Hi all-
I am not sure if anxiety is the right word for my irritability, un-ease on-edge feelings but I don't feel relaxed at any given time. I want to be calm just like other people. There is a constant noise in my brain that I need to relax. Since I don't know the name of my disorder I am going to call it Anxiety.
In order to calm my feelings I am medicating myself with alcohol. This has started 8 years ago, when I was 27. (I am 35 now) Before that, I don't have any drinking history. At the age of 27, I realized that I was never calm in my life. After a night out with a lot of drinks I felt great. What a great discovery!!! I wish I visited a doctor instead of starting relying on alcohol. Since then I am abusing alcohol. I used to smoke cigarettes too but a while ago I realized that it is doing nothing but adding to my anxiety so I stopped smoking. (I don't do any drugs)
Right now, I am an alcoholic. I can stop drinking (I did it for a while) but I know for fact that I am going to relapse if I don't treat my anxiety appropriately.
Till now I tried several things. 6 years ago, I went to a psychiatrist and she prescribed me Paxil. Paxil made things much much worse. After 3 months I realized that it wasn't doing anything good so I stopped taking paxil. This increased my depression to a point where I started to have suicidal thoughts.
After that, I turned my back to treatment for a long time. I started seeing another psychiatrist last year and with my request he prescribed Valium. Valium was actually the drug I needed it works great but I read and experienced the fact that 1) Its effects are very short term, I need the same feeling longer term 2) I am afraid of the fact that I am going to get addicted to Valium, the last thing I need is another addiction 3) I saw the tolerance effects.
At the beginning of this year, even though my feelings weren't great (they were better than now) I started seeking help through Reiki, Acupuncture i.e. eastern medicine. I tried that for another 4 months and couldn't get help there either. In the meantime, I am trying to do a behavioral therapy by myself by writing things down. Even though it helps a little, it cannot fix the root cause of my problem.
Through some internet research and some documentaries, I know that we can look inside the brain and treat the problem with medications. I am open to medications (very skeptical to SSRIs though as I had a very bad experience) because I know that my problem is biological rather than anything else. I am saying it is biological because I have this feeling since I was 12. We need to tune things down.
I also want to have an outpatient treatment, if possible. The reason is that I will be very bored and being inside will add to my anxiety. So, we might do things even worse. I want to windsurf, play soccer and do water sports as these natural activities relieve anxiety a little bit. I am very sure that if we resolve Anxiety problem and tune things down, I will automatically stop drinking and depression will go away.

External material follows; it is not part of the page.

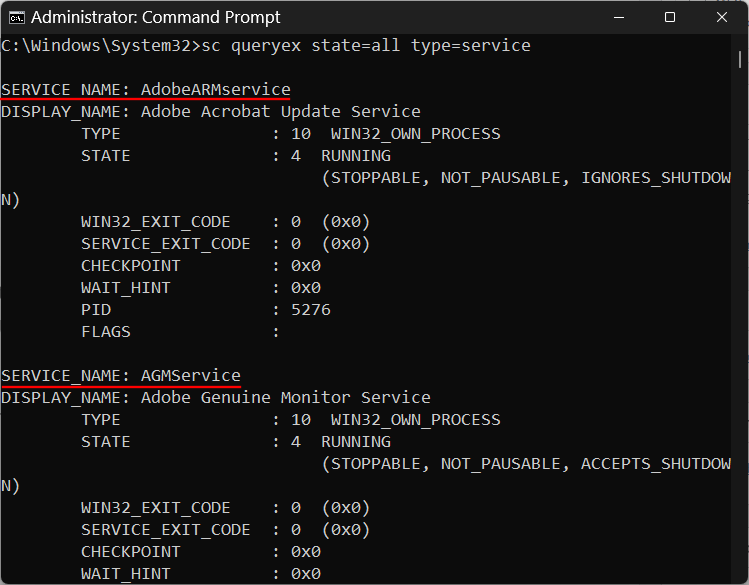Maximize the Command Prompt window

Why am I seeking treatment now? Because I don't want to wait until I crush and burn. I am already seeing the effect of alcohol on my brain: Very bad short term memory, difficulty in concentration impaired mental functions in general. And I cant stand these feelings anymore.
I don't know where to start and any referral / suggestion is highly appreciated. I need a referral to a doctor or a facility who can look inside my brain and prescribe a medication that can solve my problem and is not addictive. I live in San Francisco, CA. If anyone experienced the same / similar problem and found out a solution with medication/treatment please let me know. Thank you for your time/help. It is time to get well!